MANILA, Philippines — A local technology entrepreneur along with a group of business investors is looking to recreate the unique dynamics of Silicon Valley, Stanford University, and the greater Palo Alto area through a newly opened school South of Metro Manila.
South Forbes City College (SFCC), located in a sprawling 3.1-hectare campus in Silang, Cavite near major industrial and real-estate developments in the area, will be the second educational venture of Ramon Garcia Jr., who runs the Global City Innovative College in Bonifacio Global City.
Garcia said in a recent press briefing that the idea behind the campus and its location was inspired heavily by Stanford University, a school located near Palo Alto, California and Silicon Valley, where most technology companies today are headquartered.

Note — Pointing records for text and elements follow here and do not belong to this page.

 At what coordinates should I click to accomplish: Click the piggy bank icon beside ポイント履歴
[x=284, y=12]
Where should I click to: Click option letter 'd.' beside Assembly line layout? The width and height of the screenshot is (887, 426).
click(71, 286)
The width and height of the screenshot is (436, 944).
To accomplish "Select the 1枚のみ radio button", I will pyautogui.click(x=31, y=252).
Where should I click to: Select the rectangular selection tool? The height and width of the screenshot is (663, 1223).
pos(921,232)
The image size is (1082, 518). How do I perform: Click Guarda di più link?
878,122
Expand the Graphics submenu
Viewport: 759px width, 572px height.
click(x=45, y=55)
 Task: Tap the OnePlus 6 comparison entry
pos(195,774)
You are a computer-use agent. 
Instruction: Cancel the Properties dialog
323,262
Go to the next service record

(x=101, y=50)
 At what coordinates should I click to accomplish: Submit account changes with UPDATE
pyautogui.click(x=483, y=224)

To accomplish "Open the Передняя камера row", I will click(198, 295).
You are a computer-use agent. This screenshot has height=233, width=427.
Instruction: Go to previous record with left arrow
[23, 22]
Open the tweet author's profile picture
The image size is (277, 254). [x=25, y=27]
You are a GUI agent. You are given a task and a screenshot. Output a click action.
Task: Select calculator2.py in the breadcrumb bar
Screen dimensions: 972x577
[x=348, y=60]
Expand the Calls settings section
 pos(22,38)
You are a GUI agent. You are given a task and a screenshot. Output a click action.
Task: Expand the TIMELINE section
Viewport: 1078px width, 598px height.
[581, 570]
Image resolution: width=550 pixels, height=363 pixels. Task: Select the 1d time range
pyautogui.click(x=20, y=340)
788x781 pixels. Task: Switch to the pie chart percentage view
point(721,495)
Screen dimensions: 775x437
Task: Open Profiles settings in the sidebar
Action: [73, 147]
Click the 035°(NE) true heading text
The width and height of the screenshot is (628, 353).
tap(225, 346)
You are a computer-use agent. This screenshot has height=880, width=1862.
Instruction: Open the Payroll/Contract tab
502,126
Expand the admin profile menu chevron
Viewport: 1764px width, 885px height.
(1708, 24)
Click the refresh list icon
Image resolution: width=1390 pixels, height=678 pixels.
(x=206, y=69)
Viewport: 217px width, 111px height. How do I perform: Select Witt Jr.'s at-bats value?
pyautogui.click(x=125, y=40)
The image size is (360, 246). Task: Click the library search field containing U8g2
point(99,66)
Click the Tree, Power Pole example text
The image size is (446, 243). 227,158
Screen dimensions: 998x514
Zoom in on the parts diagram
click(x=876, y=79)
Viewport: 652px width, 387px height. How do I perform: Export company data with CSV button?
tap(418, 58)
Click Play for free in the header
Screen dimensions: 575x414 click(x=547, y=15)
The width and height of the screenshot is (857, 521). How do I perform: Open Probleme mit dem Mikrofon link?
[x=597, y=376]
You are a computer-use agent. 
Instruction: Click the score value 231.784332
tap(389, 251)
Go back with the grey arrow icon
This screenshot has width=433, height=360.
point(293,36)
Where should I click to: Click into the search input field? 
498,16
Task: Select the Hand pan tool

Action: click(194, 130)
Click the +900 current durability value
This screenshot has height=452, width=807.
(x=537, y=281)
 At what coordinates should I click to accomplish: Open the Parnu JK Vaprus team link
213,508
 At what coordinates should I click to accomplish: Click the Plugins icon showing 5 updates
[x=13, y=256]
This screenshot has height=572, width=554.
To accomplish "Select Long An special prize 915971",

“It reminds me of Palo Alto, Stanford and how they play out on each other,” Garcia said, citing how the US school’s biking trails, mountain trails and the “university town” vibe has been incorporated into the design of the campus grounds.
The businessman said the idea is to develop students that are not only exceptional in their chosen fields, but are well-rounded individuals as well, something he took off the page of Stanford’s educational philosophy.
“Stanford is our benchmark. We are not trying to become an Ivy League school, nor are we looking for people with only academic aptitude to offer,” he stressed.
The group has reportedly set aside some P50 million for the construction of initial campus buildings, with P300 to P500 million in funding reserved for the ten-year construction phase of the entire campus.
For the time being, the school will offer three courses to potential students: Business Administration, Tourism Management, and Hotel, Restaurant and Institutional Management (HRIM), three key industries which Garcia said are either in-demand today or will be in-demand in the future.
Tuition, he added, wouldn’t be as prohibitive as other top-tier schools in Metro Manila, and would range from about P25,000 to P35,000 per semester.
Garcia said he is looking to add Information Technology and Metallurgial Engineering courses in the near future, but stressed that even though IT is not yet offered, some technology concepts will be incorporated in the course offerings.
“IT is weaved as an important aspect and part of our courses,” Garcia said. “We’re already beyond word processing knowledge. Students need to know about cloud servers, mobile technologies, the Internet and other technology concepts.”
SFCC has forged partnerships with leading domestic and international companies from the IT, BPO, and hotel and leisure industries so that internships are guaranteed for SFCC graduates.
Aside from these traditional courses, SFCC will eventually offer aviation engineering specialty training courses through its tie-ups with some of the world’s major aviation and aerospace companies.
Garcia said he hopes to bring the glory days of the Philippines as the education hub of Asia, a destination students from around the world goes to in order to receive quality and innovative education.